_Problem details:_
Copy exactly the stretch of data below from the line with "The width and height of the screenshot is (1913, 855)." through the line with "Image resolution: width=1243", including both of those lines.

[[ Data extracts, beginning ]]

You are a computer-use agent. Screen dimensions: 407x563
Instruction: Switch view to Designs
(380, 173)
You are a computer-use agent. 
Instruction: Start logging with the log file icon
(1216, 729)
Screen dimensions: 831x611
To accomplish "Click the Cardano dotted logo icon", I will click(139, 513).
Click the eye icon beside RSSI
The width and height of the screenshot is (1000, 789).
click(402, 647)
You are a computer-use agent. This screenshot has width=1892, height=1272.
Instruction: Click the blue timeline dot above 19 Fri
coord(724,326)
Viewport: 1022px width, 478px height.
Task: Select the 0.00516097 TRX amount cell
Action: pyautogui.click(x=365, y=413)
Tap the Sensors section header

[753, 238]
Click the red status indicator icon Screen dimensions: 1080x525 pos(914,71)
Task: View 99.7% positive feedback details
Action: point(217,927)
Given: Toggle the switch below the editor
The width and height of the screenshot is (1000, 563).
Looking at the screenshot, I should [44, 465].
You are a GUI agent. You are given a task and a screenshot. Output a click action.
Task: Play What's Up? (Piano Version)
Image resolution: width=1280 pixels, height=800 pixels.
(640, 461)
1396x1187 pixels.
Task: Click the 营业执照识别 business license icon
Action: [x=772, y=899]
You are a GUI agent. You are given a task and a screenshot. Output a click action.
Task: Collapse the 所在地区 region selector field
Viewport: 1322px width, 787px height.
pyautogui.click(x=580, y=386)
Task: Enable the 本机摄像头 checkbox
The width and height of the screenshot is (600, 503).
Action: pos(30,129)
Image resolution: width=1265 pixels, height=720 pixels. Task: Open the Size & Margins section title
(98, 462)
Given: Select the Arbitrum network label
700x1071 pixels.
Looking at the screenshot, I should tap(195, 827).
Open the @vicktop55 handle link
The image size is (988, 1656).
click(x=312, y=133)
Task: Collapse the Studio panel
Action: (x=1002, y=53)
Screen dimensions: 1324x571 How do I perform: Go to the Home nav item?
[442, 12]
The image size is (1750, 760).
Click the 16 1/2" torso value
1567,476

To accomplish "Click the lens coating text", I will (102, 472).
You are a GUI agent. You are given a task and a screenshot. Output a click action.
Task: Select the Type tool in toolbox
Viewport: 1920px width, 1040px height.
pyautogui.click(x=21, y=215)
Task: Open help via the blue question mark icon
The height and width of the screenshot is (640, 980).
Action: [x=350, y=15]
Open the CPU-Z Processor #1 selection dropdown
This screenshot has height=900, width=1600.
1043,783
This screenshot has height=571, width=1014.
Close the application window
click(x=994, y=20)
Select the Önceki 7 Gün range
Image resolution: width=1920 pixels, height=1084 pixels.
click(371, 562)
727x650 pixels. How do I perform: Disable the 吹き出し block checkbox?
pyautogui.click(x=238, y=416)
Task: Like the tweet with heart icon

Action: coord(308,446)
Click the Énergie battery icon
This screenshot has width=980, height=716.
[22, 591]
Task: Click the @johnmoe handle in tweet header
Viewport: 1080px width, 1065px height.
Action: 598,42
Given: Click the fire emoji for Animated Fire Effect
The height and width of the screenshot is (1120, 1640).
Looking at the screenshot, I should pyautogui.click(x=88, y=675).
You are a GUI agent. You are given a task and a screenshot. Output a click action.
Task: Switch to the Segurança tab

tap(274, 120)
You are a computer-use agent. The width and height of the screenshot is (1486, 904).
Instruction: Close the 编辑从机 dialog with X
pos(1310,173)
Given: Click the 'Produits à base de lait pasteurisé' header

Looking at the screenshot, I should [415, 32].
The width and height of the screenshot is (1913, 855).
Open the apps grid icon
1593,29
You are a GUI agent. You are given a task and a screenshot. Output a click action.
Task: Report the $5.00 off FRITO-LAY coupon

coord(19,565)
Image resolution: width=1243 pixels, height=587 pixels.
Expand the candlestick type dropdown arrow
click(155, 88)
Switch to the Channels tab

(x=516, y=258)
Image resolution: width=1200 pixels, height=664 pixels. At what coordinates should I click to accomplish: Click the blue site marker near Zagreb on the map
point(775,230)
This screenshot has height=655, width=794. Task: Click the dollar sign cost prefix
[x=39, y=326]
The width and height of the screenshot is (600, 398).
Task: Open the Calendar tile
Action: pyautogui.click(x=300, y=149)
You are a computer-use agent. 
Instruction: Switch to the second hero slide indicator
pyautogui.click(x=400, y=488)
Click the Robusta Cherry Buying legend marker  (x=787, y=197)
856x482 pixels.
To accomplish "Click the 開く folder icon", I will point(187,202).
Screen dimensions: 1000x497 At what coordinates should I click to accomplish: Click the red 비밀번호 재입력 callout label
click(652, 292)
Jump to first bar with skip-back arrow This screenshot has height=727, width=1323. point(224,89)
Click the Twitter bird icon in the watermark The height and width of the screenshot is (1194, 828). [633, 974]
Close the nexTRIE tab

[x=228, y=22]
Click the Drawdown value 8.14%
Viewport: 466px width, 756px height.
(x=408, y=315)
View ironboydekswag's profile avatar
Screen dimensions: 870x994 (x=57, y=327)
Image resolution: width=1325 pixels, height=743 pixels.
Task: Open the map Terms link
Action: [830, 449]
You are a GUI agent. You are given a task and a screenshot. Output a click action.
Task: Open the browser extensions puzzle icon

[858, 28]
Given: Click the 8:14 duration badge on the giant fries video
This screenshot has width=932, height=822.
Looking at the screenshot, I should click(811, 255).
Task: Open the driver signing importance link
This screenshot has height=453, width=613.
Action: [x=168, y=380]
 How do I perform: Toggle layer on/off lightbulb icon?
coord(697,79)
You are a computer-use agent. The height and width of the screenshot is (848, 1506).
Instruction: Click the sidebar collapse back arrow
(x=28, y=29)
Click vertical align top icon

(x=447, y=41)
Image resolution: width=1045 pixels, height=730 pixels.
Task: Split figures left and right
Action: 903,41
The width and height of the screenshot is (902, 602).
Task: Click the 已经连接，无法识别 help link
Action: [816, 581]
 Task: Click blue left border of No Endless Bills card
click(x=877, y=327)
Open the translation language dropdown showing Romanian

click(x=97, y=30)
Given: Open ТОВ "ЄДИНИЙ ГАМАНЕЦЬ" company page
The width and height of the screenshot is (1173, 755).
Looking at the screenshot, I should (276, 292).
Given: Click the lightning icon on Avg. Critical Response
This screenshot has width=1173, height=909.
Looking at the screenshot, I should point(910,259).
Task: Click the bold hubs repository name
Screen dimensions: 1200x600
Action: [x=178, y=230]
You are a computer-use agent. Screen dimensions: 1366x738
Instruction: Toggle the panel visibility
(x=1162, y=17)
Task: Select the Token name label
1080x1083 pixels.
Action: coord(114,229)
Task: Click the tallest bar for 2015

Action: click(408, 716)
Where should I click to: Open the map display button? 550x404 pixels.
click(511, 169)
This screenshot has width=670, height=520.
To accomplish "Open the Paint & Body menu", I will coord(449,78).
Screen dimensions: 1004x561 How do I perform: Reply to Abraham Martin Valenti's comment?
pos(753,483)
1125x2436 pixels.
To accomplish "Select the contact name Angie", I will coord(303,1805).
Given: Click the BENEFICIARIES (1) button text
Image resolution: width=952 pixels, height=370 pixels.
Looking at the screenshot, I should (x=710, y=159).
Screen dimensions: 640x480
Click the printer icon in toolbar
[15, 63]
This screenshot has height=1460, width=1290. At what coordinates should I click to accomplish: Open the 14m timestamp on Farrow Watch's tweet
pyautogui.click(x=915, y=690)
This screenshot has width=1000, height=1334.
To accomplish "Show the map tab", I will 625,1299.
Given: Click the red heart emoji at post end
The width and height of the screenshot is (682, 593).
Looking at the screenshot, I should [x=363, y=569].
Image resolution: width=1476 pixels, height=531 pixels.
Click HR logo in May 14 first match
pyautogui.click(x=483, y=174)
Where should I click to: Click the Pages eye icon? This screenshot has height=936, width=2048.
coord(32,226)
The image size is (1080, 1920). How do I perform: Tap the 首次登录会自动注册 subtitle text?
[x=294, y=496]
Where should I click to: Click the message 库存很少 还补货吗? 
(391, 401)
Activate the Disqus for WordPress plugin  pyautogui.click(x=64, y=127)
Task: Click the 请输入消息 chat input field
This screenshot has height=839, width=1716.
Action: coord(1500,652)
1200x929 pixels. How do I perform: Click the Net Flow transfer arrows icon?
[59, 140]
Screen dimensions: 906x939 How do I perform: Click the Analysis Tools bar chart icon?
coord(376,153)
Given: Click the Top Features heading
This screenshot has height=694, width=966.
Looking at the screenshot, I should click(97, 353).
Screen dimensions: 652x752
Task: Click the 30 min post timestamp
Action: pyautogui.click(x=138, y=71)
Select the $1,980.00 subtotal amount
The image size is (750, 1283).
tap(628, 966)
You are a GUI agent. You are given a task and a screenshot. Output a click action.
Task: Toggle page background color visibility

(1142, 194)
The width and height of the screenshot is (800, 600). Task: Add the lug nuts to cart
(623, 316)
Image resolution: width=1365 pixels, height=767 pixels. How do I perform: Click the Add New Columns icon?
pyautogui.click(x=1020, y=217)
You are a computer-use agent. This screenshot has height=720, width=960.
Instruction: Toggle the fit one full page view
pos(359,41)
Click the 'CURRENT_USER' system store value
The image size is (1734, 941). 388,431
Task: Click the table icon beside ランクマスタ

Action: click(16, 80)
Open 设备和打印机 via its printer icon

[[ Data extracts, end ]]

_Result of this task:_
The width and height of the screenshot is (1913, 855).
Open the apps grid icon
1593,29
You are a GUI agent. You are given a task and a screenshot. Output a click action.
Task: Report the $5.00 off FRITO-LAY coupon

coord(19,565)
Image resolution: width=1243 pixels, height=587 pixels.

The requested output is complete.